Rewrite the material below, from the line containing "Point to the [wbtb] tag" through the last line, both included, as a numbered list without the blank lines.

● INPUT RECORDS:
:::
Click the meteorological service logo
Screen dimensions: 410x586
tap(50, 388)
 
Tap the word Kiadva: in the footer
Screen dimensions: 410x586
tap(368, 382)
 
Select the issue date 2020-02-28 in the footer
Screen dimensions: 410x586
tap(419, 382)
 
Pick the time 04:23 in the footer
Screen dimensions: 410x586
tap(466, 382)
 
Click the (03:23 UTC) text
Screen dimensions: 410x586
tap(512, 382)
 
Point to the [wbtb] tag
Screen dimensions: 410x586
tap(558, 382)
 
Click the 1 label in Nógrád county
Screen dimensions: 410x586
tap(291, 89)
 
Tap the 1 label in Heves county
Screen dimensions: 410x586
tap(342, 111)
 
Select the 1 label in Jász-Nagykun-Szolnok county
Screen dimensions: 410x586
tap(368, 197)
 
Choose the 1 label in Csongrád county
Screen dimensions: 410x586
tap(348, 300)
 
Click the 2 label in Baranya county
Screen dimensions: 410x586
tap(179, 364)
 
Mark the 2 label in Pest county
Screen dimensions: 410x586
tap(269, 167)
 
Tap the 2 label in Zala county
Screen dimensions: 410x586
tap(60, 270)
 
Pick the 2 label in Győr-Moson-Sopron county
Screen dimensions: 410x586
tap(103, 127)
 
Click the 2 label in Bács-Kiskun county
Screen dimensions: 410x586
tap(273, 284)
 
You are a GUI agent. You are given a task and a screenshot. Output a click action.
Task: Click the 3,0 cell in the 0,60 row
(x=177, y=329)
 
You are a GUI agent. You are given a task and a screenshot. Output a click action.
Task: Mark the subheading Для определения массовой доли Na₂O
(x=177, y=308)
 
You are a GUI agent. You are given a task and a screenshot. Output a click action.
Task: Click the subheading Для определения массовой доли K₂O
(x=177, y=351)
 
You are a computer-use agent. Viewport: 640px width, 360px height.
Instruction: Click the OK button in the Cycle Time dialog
:::
● FINAL ANSWER:
1. Point to the [wbtb] tag
2. Screen dimensions: 410x586
3. tap(558, 382)
4. Click the 1 label in Nógrád county
5. Screen dimensions: 410x586
6. tap(291, 89)
7. Tap the 1 label in Heves county
8. Screen dimensions: 410x586
9. tap(342, 111)
10. Select the 1 label in Jász-Nagykun-Szolnok county
11. Screen dimensions: 410x586
12. tap(368, 197)
13. Choose the 1 label in Csongrád county
14. Screen dimensions: 410x586
15. tap(348, 300)
16. Click the 2 label in Baranya county
17. Screen dimensions: 410x586
18. tap(179, 364)
19. Mark the 2 label in Pest county
20. Screen dimensions: 410x586
21. tap(269, 167)
22. Tap the 2 label in Zala county
23. Screen dimensions: 410x586
24. tap(60, 270)
25. Pick the 2 label in Győr-Moson-Sopron county
26. Screen dimensions: 410x586
27. tap(103, 127)
28. Click the 2 label in Bács-Kiskun county
29. Screen dimensions: 410x586
30. tap(273, 284)
31. You are a GUI agent. You are given a task and a screenshot. Output a click action.
32. Task: Click the 3,0 cell in the 0,60 row
33. (x=177, y=329)
34. You are a GUI agent. You are given a task and a screenshot. Output a click action.
35. Task: Mark the subheading Для определения массовой доли Na₂O
36. (x=177, y=308)
37. You are a GUI agent. You are given a task and a screenshot. Output a click action.
38. Task: Click the subheading Для определения массовой доли K₂O
39. (x=177, y=351)
40. You are a computer-use agent. Viewport: 640px width, 360px height.
41. Instruction: Click the OK button in the Cycle Time dialog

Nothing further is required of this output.